173rd Norfolk and Norwich Art Circle exhibition
Emma Lee The prestigious Norfolk and Norwich Art Circle stages the 173rd exhibition in its history at Norwich Cathedral from today. EMMA LEE has had a sneak preview.
From dramatic views of the Norfolk coastline in winter to stunningly realistic-looking still life paintings to quirky animal sculptures, the talents of the members of the prestigious Norfolk and Norwich Art Circle are being showcased in its 173rd exhibition.
Staged in the impressive and atmospheric setting of Norwich Cathedral, the exhibition is not only a chance to enjoy some of the very best art that the county has to offer, but to find out more about the art circle - and perhaps even join up yourself.

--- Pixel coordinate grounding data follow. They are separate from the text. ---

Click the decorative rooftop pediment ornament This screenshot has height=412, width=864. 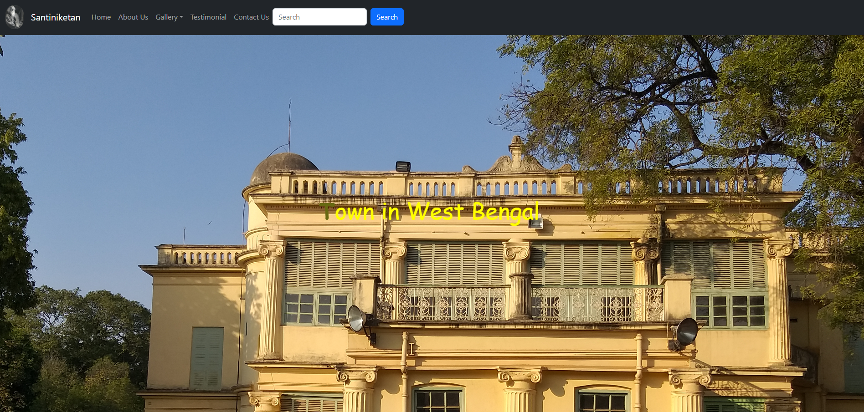pyautogui.click(x=516, y=158)
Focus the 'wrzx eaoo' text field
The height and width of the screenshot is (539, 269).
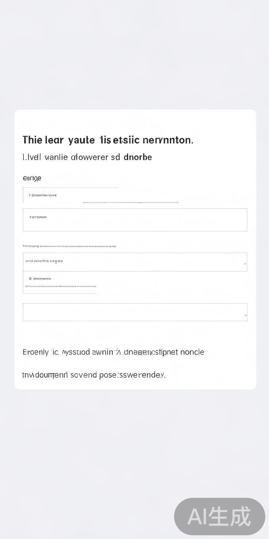click(135, 262)
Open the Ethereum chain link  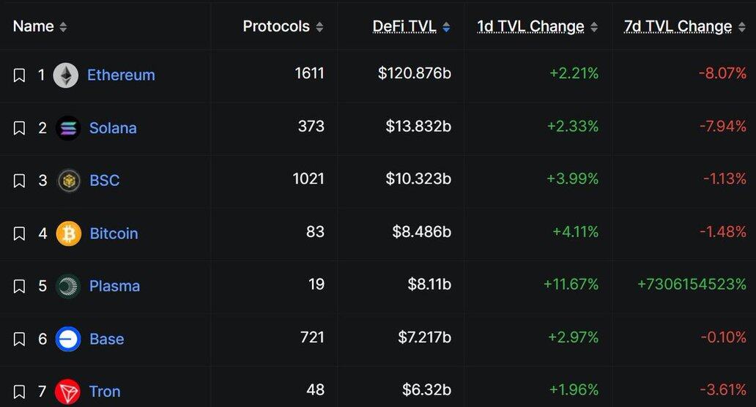(x=121, y=75)
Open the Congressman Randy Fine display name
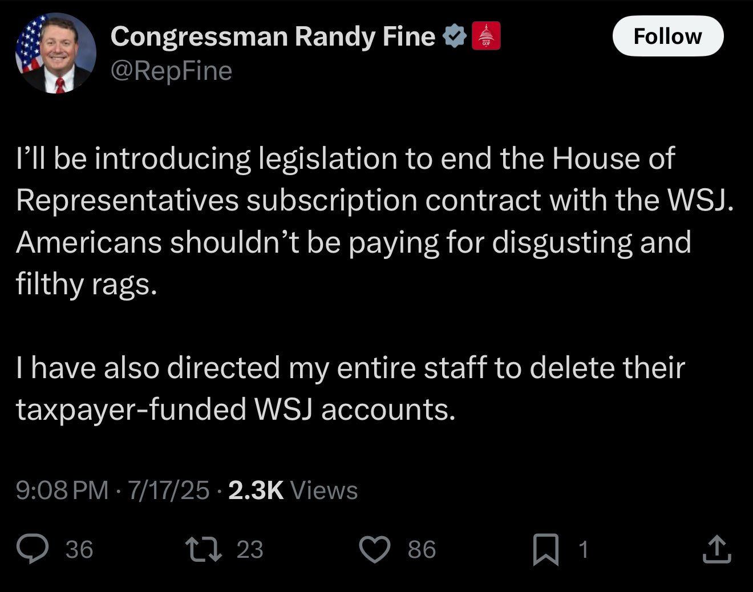 pos(273,37)
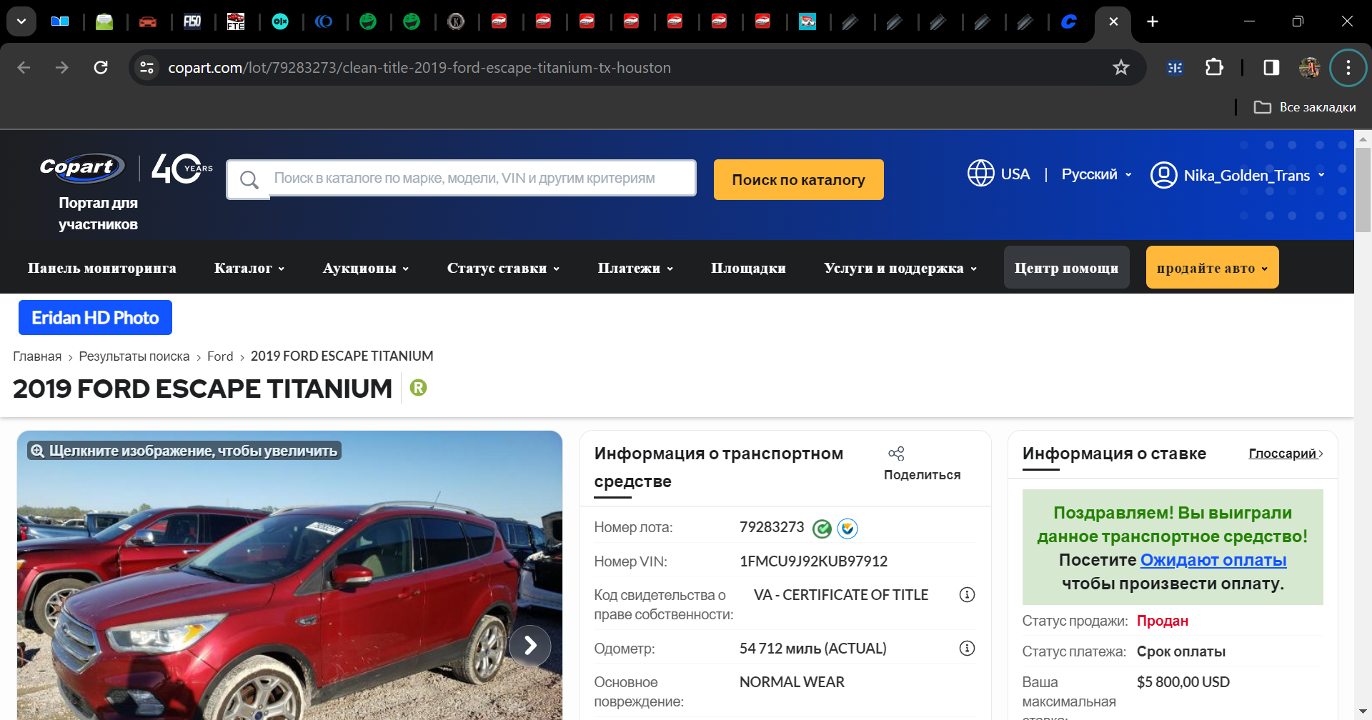Expand the Каталог menu

[249, 268]
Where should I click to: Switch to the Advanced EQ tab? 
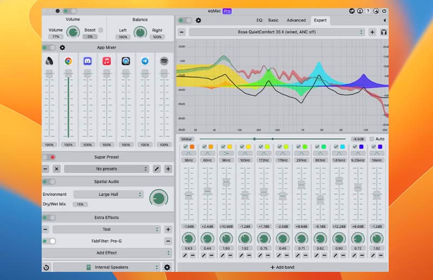pyautogui.click(x=296, y=20)
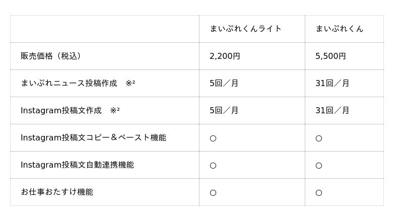Screen dimensions: 403x221
Task: Click the 5,500円 price cell
Action: click(x=330, y=56)
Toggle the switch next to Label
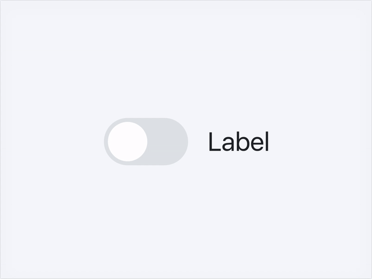 point(146,142)
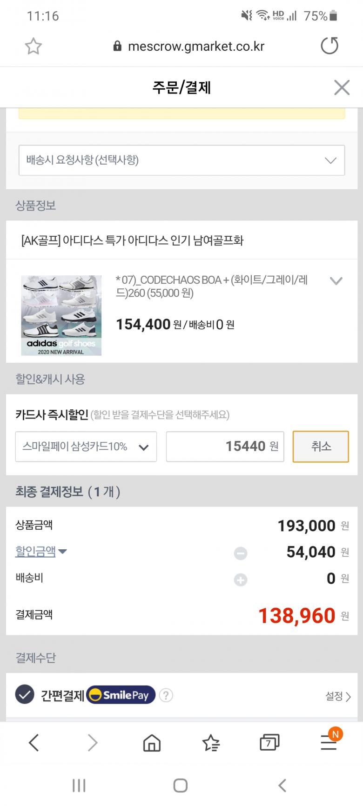Open the browser bookmarks list icon
This screenshot has height=806, width=363.
coord(211,743)
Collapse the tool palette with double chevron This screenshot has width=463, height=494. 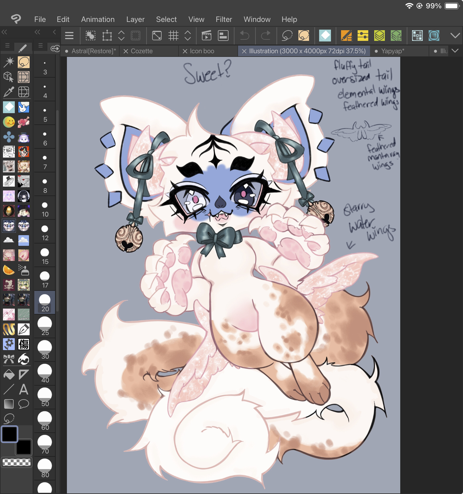(x=4, y=32)
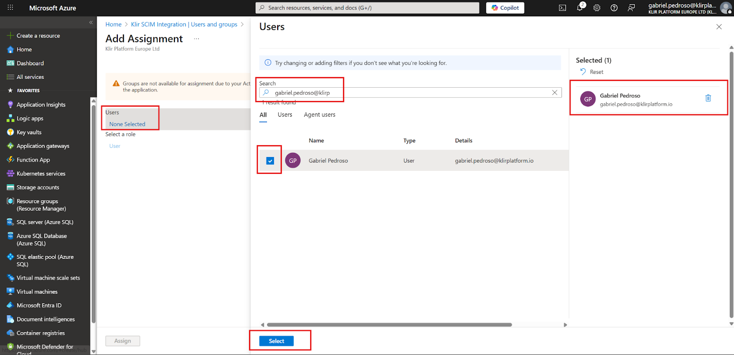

The history of the Norfolk and Norwich Art Circle can be traced back to 1885, and past members have included the distinguished names of Seago, Munnings and Arnesby Brown.
And in more recent times exhibitors have included Mary Newcombe, Pauline Plummer, Diane Branscombe, Campbell Mellon and Ian Houston.
The circle is open for anyone who has a practical interest in fine art. The initial rules set out in 1885 aimed “to bring together artists, amateurs and others interested in art, a centre where discussion may take place and to promote a knowledge of the fine arts”.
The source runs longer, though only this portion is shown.